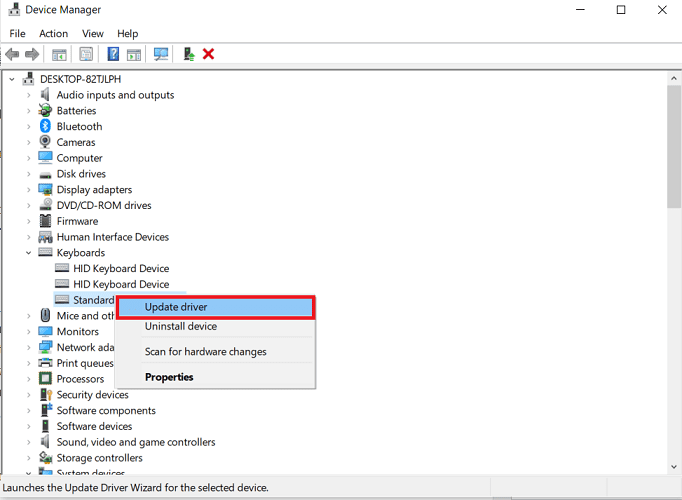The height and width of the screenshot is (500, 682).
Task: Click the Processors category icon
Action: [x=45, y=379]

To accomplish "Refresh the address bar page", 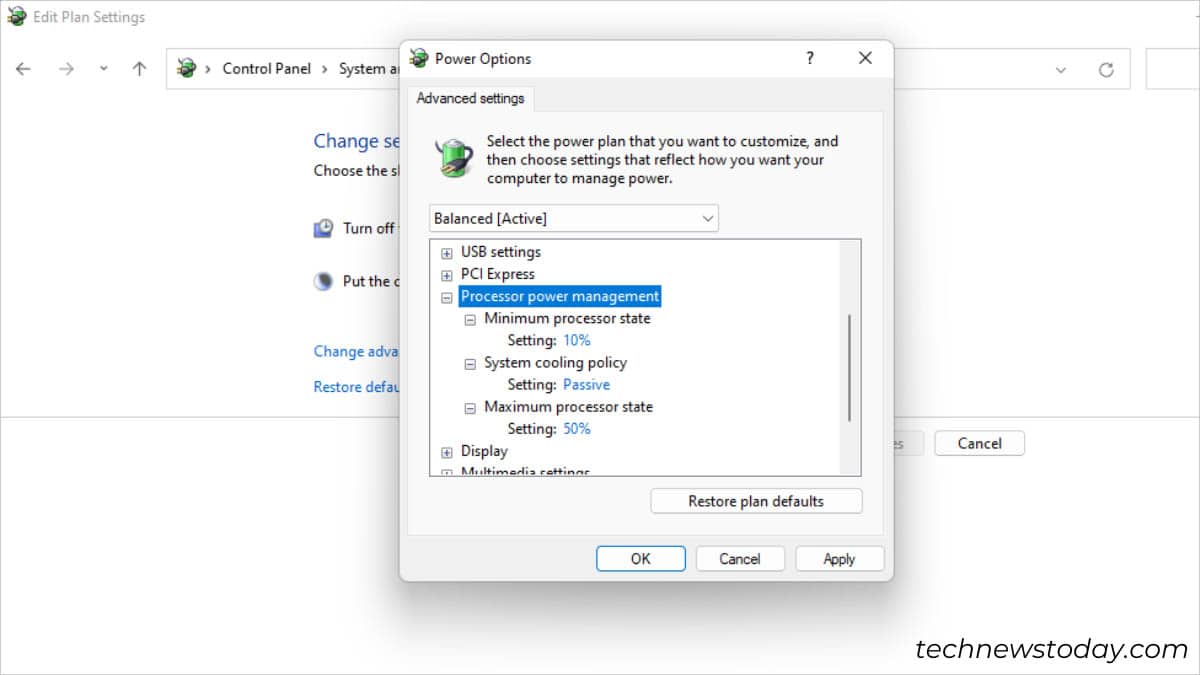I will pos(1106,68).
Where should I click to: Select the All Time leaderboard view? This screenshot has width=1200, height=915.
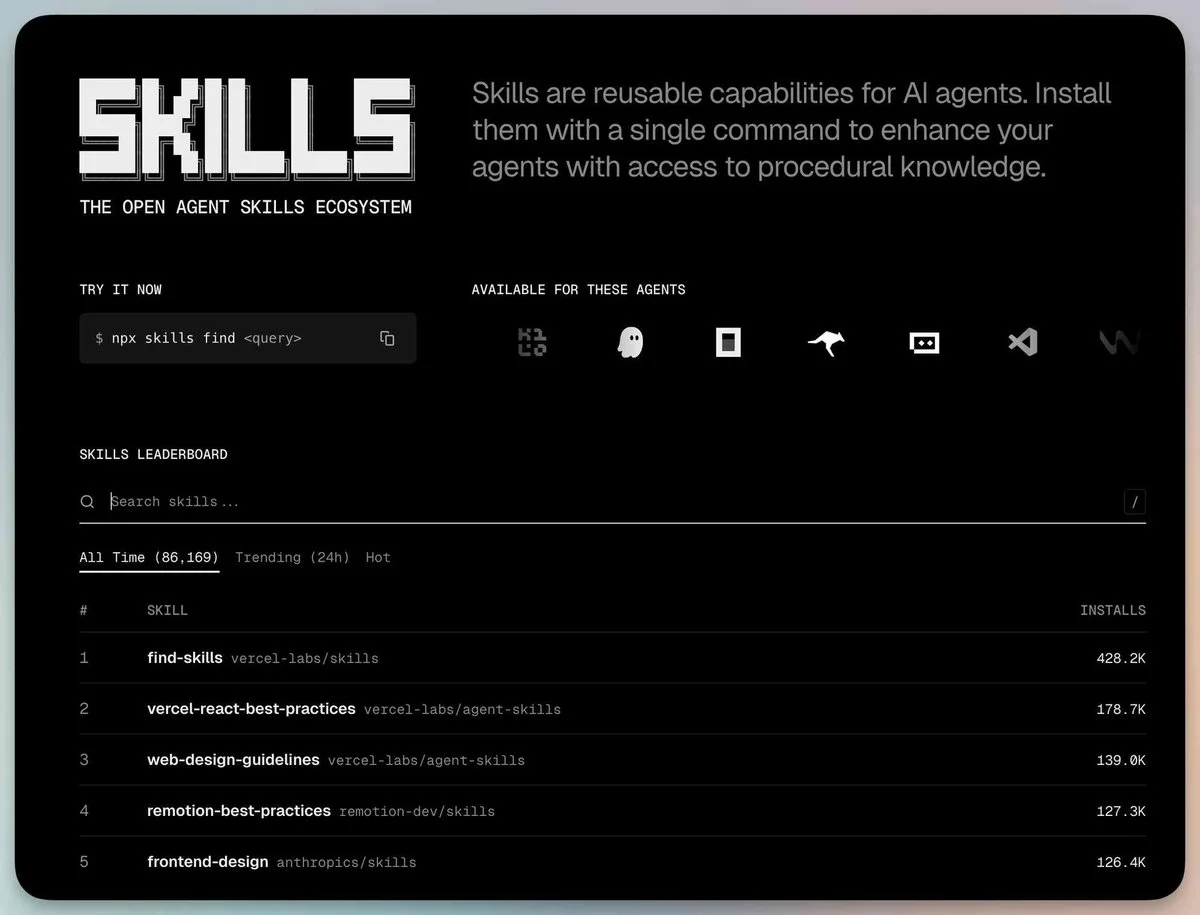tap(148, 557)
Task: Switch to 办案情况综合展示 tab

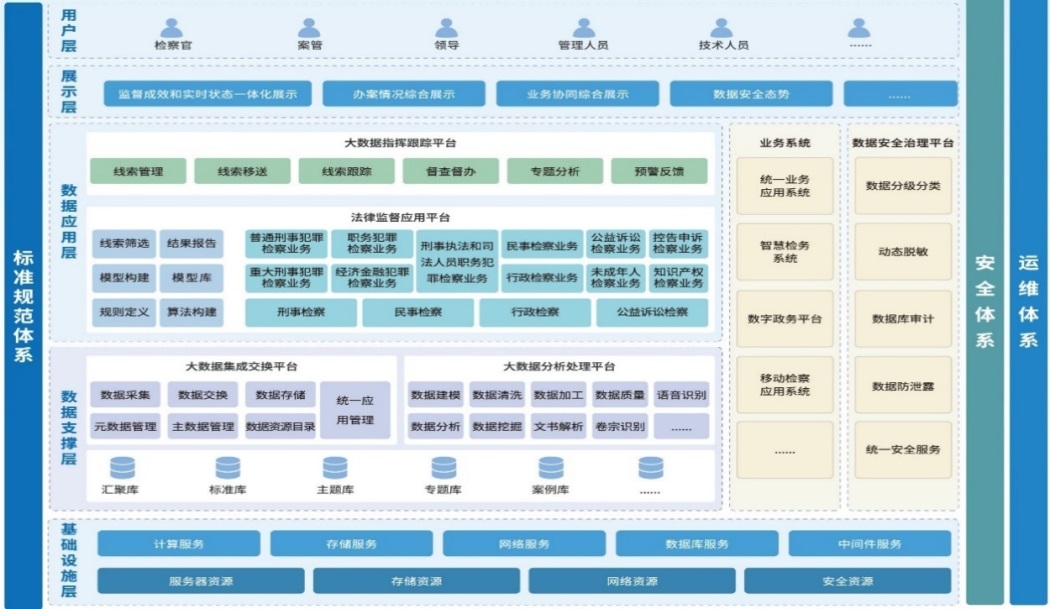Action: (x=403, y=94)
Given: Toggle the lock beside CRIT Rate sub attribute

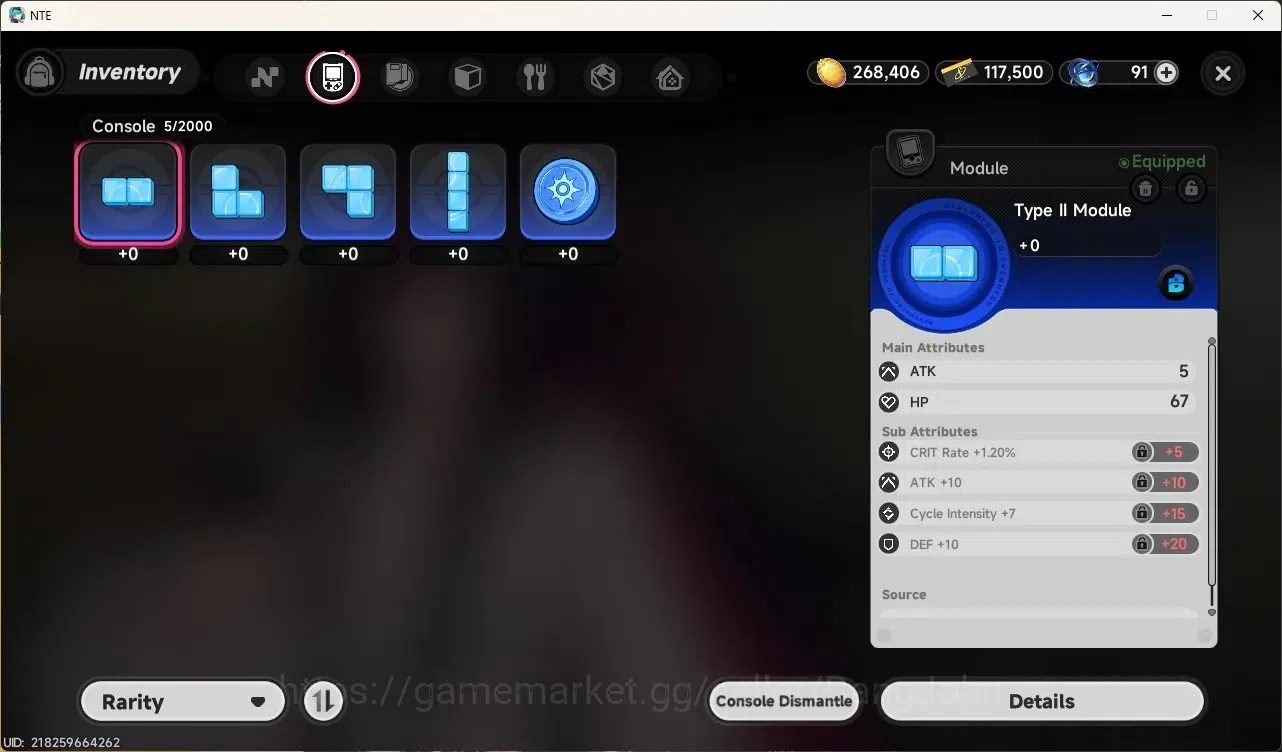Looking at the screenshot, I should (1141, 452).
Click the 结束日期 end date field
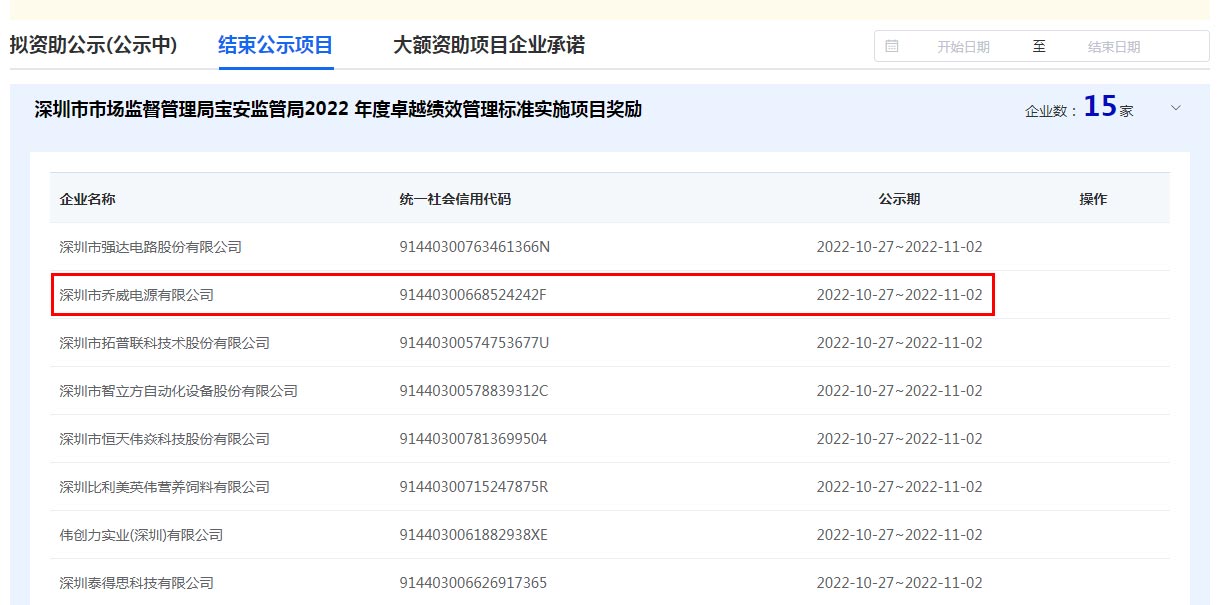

> _The problem_: Copy the listing above exactly, from the line containing "Where should I" through the end of the listing, and leave out the pictures.

> _Worked answer_:
Where should I click to: Select the All Time leaderboard view? This screenshot has width=1200, height=915.
tap(148, 557)
Task: Switch to 办案情况综合展示 tab

Action: (x=403, y=94)
Given: Toggle the lock beside CRIT Rate sub attribute

Looking at the screenshot, I should (1141, 452).
Click the 结束日期 end date field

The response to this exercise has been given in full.